Foxcatcher, ovvero una tragedia statunitense. Dopo Capote (2005) e Moneyball (2011), Bennett Miller torna a raccontare quell’America piatta e desolata, nei paesaggi e nei valori, che trova il suo senso in un dramma che ha radici profonde nella società. Basato su un tragico fatto di cronaca, Foxcatcher racconta la storia di due fratelli, Dave (Mark Ruffalo) e Mark Schultz (Channing Tatum), campioni olimpionici di wrestling nel 1984, e del loro rapporto con il miliardario John du Pont (Steve Carell), erede di un impero chimico, figlio dell’era reaganiana, teatro del film. Le premesse della tragedia ci sono tutte – amore e rivalità tra fratelli, rapporto malato con una figura paterna fiacca e corrotta, desiderio di vittoria che straripa nell’ossessione – ma è nello svolgimento del film che questi e altri elementi diventano le maglie di un dramma umano e sociale, costruito da Miller e dai suoi sceneggiatori con sottili elementi psicologici e con chiari simbolismi riferiti alle responsabilità della società statunitense, volta al successo e al denaro ad ogni costo, a una sorta di machismo che sconfina nel ridicolo. Molta stampa statunitense non ha apprezzato questo secondo aspetto, non per patriottismo, ma perché l’ha trovato esplicito e goffo. Ma a un occhio europeo quest’equilibrio tra storia privata e storia statunitense risulta ben ponderato e profondo, anzi inquadra la storia dei fratelli Schultz in una cornice universale e politica che ha come risultato una fondata riflessione sul potere, sia quello interno ai rapporti familiari, sia a quelli economici e sociali.

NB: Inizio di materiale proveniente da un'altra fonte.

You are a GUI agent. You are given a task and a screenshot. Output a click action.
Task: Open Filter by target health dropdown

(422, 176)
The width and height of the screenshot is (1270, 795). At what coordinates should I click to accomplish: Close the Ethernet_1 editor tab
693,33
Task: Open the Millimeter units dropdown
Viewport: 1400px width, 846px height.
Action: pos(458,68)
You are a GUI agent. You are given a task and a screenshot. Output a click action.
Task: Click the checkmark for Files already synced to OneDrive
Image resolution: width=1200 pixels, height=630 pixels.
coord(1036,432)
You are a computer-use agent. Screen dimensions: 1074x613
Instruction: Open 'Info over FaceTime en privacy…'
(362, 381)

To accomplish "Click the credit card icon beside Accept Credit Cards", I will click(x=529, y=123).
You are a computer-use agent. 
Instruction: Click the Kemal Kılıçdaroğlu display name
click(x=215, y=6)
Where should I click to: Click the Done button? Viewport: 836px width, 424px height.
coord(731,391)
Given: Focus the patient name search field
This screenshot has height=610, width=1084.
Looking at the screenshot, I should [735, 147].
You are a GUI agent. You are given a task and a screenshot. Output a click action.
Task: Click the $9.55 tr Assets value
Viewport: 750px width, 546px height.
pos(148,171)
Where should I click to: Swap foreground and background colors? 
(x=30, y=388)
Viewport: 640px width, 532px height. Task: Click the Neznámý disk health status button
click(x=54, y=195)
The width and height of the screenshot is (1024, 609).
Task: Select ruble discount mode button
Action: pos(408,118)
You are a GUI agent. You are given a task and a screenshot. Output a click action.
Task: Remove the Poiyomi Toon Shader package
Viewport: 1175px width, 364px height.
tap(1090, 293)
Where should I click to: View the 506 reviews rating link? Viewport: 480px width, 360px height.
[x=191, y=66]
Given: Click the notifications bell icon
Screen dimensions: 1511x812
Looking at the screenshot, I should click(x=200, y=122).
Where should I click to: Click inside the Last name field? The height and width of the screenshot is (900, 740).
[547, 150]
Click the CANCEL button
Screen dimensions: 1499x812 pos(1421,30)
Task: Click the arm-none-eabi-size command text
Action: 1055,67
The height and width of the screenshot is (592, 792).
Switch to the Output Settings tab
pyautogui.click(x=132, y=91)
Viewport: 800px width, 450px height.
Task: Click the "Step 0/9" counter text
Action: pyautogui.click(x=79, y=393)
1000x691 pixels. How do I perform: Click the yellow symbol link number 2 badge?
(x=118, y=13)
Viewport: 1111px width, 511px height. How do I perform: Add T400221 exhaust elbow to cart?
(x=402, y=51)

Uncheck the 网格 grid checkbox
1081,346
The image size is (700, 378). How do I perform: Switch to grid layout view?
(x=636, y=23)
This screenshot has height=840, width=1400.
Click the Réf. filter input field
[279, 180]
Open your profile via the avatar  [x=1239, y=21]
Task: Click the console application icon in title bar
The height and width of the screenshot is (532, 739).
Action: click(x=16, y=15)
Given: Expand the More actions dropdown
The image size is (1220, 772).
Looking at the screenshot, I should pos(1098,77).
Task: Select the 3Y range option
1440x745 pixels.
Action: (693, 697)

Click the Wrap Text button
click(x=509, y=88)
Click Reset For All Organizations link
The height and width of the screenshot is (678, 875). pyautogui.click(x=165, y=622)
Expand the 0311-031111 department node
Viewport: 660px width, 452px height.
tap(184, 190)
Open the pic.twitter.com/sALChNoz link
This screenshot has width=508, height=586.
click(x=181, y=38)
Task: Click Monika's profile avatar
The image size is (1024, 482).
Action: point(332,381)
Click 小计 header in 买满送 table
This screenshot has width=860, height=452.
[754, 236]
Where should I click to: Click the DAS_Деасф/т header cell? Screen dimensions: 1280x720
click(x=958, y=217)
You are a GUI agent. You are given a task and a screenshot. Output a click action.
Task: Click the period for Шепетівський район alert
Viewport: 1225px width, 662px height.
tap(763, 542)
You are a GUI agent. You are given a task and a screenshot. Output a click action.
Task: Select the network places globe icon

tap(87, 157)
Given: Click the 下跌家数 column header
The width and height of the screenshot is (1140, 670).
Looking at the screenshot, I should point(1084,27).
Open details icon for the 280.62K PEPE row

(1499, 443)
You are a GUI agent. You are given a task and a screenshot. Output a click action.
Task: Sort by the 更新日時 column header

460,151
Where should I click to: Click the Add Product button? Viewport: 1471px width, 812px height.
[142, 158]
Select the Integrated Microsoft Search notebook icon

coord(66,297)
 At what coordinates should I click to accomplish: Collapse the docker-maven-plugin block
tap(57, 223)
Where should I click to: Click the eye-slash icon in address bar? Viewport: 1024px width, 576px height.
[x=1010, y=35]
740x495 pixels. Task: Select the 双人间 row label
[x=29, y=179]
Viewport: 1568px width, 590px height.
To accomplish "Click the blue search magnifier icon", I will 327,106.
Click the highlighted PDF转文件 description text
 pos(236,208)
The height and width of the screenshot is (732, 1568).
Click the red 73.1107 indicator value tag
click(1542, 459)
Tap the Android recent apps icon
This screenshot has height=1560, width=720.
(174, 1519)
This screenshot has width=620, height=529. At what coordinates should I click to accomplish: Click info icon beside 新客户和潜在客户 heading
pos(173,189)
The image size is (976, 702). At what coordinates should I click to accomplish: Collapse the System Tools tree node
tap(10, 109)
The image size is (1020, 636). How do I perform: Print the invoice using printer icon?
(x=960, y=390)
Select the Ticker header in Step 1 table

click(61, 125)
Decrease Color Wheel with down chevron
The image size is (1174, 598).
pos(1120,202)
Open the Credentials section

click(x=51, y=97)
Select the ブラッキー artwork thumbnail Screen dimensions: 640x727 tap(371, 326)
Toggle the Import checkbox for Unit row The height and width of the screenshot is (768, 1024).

Se una parte del merito va alla scrittura, l’altra parte va a un montaggio che non teme di lasciare lunghe sequenze di indugio e sospensione, con un passo lento che va dritto verso un finale degno di tragedia. La gran parte del successo va ascritta però ai tre interpreti e alla direzione di Miller, premiato per la miglior regia al Festival di Cannes 2014. Il film comincia e finisce con Mark, un ragazzo debole, condizionabile, insicuro interpretato da Channing Tatum che offre qui la sua migliore interpretazione, seppure in alcuni momenti tenda a strafare, avendo a che fare con un personaggio niente affatto facile per i cambiamenti di passo e di umore che attraversa nel film.
Mark è in costante, serrata relazione, oltre che con du Pont (che lo “assume” per formare un team olimpico vincente), con il fratello maggiore Dave, interpretato da un Mark Ruffalo semplicemente eccellente: affettuoso e comprensivo ma anche il più forte dei due, quello con più buon senso, quello che ci piace dall’inizio alla fine, da quell’abbraccio iniziale mentre lotta con il fratello nella vecchia palestra. E infine Steve Carell nei panni di du Pont, perfetto dietro ai lineamenti truccati e rifatti per trarne un personaggio sgradevole nella sua apparente mitezza, fiacco nella morale, spietato nella determinazione a vincere, sotto gli occhi di una madre (Vanessa Redgrave) in costante disapprovazione. Una figura grottesca da cui non togliamo gli occhi di dosso, tanto patetica quanto terribile.